*ASSIGNED TASK*
Nothing in the data may be altered; copy it all exactly.

(INPUT RECORDS begins)

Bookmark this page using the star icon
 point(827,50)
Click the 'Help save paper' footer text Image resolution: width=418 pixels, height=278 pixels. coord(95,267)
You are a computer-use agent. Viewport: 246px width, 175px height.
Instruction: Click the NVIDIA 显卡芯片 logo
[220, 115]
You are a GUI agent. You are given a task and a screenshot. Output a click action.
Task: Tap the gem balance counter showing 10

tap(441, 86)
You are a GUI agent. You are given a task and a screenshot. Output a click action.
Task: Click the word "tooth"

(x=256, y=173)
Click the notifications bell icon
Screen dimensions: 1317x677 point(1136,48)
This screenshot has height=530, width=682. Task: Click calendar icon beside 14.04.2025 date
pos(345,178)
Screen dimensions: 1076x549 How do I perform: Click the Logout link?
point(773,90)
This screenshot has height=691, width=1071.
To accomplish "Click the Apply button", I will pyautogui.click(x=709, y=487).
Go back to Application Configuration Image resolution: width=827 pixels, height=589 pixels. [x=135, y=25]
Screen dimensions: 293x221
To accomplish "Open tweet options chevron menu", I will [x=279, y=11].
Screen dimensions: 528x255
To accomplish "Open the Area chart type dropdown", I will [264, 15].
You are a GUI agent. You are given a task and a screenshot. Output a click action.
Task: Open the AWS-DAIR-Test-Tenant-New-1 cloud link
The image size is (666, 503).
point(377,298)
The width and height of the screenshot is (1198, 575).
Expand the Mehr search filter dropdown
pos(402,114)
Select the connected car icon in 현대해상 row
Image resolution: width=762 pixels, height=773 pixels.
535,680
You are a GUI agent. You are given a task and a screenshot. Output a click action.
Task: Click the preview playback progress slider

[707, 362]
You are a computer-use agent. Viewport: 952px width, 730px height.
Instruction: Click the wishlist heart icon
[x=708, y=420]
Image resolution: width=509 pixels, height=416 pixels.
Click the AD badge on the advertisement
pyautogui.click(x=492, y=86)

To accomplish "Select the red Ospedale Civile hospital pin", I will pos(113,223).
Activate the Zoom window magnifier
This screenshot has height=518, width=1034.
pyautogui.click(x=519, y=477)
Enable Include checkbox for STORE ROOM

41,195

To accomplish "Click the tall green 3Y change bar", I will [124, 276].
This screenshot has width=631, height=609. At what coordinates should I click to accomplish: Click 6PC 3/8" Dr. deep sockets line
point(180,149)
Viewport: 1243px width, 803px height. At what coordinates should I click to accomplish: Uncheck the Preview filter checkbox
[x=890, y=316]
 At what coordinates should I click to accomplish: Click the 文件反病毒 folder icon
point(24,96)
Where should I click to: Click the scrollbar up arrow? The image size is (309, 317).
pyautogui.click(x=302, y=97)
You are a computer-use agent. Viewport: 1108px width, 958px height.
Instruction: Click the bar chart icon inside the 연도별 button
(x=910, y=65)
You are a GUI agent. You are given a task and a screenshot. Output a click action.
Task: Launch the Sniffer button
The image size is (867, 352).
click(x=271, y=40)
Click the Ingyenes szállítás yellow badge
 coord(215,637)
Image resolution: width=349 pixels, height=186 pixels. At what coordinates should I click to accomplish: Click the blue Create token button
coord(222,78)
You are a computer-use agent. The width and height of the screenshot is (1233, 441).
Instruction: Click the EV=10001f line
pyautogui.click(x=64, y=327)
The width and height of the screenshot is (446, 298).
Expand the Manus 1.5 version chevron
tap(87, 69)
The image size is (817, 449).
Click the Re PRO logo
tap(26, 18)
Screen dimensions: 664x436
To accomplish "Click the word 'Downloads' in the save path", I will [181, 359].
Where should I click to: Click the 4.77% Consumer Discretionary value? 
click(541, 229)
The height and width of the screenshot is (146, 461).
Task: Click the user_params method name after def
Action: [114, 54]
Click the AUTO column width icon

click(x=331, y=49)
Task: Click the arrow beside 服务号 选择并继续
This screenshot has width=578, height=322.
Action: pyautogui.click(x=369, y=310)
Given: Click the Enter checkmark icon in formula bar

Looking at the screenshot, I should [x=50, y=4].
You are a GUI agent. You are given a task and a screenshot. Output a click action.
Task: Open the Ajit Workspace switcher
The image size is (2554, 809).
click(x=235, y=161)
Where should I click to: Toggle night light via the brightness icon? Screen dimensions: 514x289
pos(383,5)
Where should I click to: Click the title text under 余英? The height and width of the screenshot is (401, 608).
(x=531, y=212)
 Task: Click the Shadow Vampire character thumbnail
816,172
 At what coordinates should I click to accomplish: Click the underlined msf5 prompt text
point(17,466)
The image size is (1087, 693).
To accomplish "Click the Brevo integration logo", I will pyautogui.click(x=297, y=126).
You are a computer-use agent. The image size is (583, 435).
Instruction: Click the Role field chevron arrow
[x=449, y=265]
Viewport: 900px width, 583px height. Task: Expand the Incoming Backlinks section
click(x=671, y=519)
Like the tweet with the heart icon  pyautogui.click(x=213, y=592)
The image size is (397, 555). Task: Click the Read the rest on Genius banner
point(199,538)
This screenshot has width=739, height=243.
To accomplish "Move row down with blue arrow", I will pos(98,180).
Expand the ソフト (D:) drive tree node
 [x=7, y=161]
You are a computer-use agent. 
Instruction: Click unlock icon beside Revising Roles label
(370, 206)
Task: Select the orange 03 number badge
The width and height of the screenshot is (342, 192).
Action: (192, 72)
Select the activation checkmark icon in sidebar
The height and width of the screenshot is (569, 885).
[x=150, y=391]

(INPUT RECORDS ends)

*REPLY*
Bookmark this page using the star icon
 point(827,50)
Click the 'Help save paper' footer text Image resolution: width=418 pixels, height=278 pixels. coord(95,267)
You are a computer-use agent. Viewport: 246px width, 175px height.
Instruction: Click the NVIDIA 显卡芯片 logo
[220, 115]
You are a GUI agent. You are given a task and a screenshot. Output a click action.
Task: Tap the gem balance counter showing 10

tap(441, 86)
You are a GUI agent. You are given a task and a screenshot. Output a click action.
Task: Click the word "tooth"

(x=256, y=173)
Click the notifications bell icon
Screen dimensions: 1317x677 point(1136,48)
This screenshot has height=530, width=682. Task: Click calendar icon beside 14.04.2025 date
pos(345,178)
Screen dimensions: 1076x549 How do I perform: Click the Logout link?
point(773,90)
This screenshot has height=691, width=1071.
To accomplish "Click the Apply button", I will pyautogui.click(x=709, y=487).
Go back to Application Configuration Image resolution: width=827 pixels, height=589 pixels. [x=135, y=25]
Screen dimensions: 293x221
To accomplish "Open tweet options chevron menu", I will [x=279, y=11].
Screen dimensions: 528x255
To accomplish "Open the Area chart type dropdown", I will [264, 15].
You are a GUI agent. You are given a task and a screenshot. Output a click action.
Task: Open the AWS-DAIR-Test-Tenant-New-1 cloud link
The image size is (666, 503).
point(377,298)
The width and height of the screenshot is (1198, 575).
Expand the Mehr search filter dropdown
pos(402,114)
Select the connected car icon in 현대해상 row
Image resolution: width=762 pixels, height=773 pixels.
535,680
You are a GUI agent. You are given a task and a screenshot. Output a click action.
Task: Click the preview playback progress slider

[707, 362]
You are a computer-use agent. Viewport: 952px width, 730px height.
Instruction: Click the wishlist heart icon
[x=708, y=420]
Image resolution: width=509 pixels, height=416 pixels.
Click the AD badge on the advertisement
pyautogui.click(x=492, y=86)

To accomplish "Select the red Ospedale Civile hospital pin", I will pos(113,223).
Activate the Zoom window magnifier
This screenshot has height=518, width=1034.
pyautogui.click(x=519, y=477)
Enable Include checkbox for STORE ROOM

41,195

To accomplish "Click the tall green 3Y change bar", I will [124, 276].
This screenshot has width=631, height=609. At what coordinates should I click to accomplish: Click 6PC 3/8" Dr. deep sockets line
point(180,149)
Viewport: 1243px width, 803px height. At what coordinates should I click to accomplish: Uncheck the Preview filter checkbox
[x=890, y=316]
 At what coordinates should I click to accomplish: Click the 文件反病毒 folder icon
point(24,96)
Where should I click to: Click the scrollbar up arrow? The image size is (309, 317).
pyautogui.click(x=302, y=97)
You are a computer-use agent. Viewport: 1108px width, 958px height.
Instruction: Click the bar chart icon inside the 연도별 button
(x=910, y=65)
You are a GUI agent. You are given a task and a screenshot. Output a click action.
Task: Launch the Sniffer button
The image size is (867, 352).
click(x=271, y=40)
Click the Ingyenes szállítás yellow badge
 coord(215,637)
Image resolution: width=349 pixels, height=186 pixels. At what coordinates should I click to accomplish: Click the blue Create token button
coord(222,78)
You are a computer-use agent. The width and height of the screenshot is (1233, 441).
Instruction: Click the EV=10001f line
pyautogui.click(x=64, y=327)
The width and height of the screenshot is (446, 298).
Expand the Manus 1.5 version chevron
tap(87, 69)
The image size is (817, 449).
Click the Re PRO logo
tap(26, 18)
Screen dimensions: 664x436
To accomplish "Click the word 'Downloads' in the save path", I will [181, 359].
Where should I click to: Click the 4.77% Consumer Discretionary value? 
click(541, 229)
The height and width of the screenshot is (146, 461).
Task: Click the user_params method name after def
Action: [114, 54]
Click the AUTO column width icon

click(x=331, y=49)
Task: Click the arrow beside 服务号 选择并继续
This screenshot has width=578, height=322.
Action: pyautogui.click(x=369, y=310)
Given: Click the Enter checkmark icon in formula bar

Looking at the screenshot, I should [x=50, y=4].
You are a GUI agent. You are given a task and a screenshot. Output a click action.
Task: Open the Ajit Workspace switcher
The image size is (2554, 809).
click(x=235, y=161)
Where should I click to: Toggle night light via the brightness icon? Screen dimensions: 514x289
pos(383,5)
Where should I click to: Click the title text under 余英? The height and width of the screenshot is (401, 608).
(x=531, y=212)
 Task: Click the Shadow Vampire character thumbnail
816,172
 At what coordinates should I click to accomplish: Click the underlined msf5 prompt text
point(17,466)
The image size is (1087, 693).
To accomplish "Click the Brevo integration logo", I will pyautogui.click(x=297, y=126).
You are a computer-use agent. The image size is (583, 435).
Instruction: Click the Role field chevron arrow
[x=449, y=265]
Viewport: 900px width, 583px height. Task: Expand the Incoming Backlinks section
click(x=671, y=519)
Like the tweet with the heart icon  pyautogui.click(x=213, y=592)
The image size is (397, 555). Task: Click the Read the rest on Genius banner
point(199,538)
This screenshot has width=739, height=243.
To accomplish "Move row down with blue arrow", I will pos(98,180).
Expand the ソフト (D:) drive tree node
 [x=7, y=161]
You are a computer-use agent. 
Instruction: Click unlock icon beside Revising Roles label
(370, 206)
Task: Select the orange 03 number badge
The width and height of the screenshot is (342, 192).
Action: (192, 72)
Select the activation checkmark icon in sidebar
The height and width of the screenshot is (569, 885).
[x=150, y=391]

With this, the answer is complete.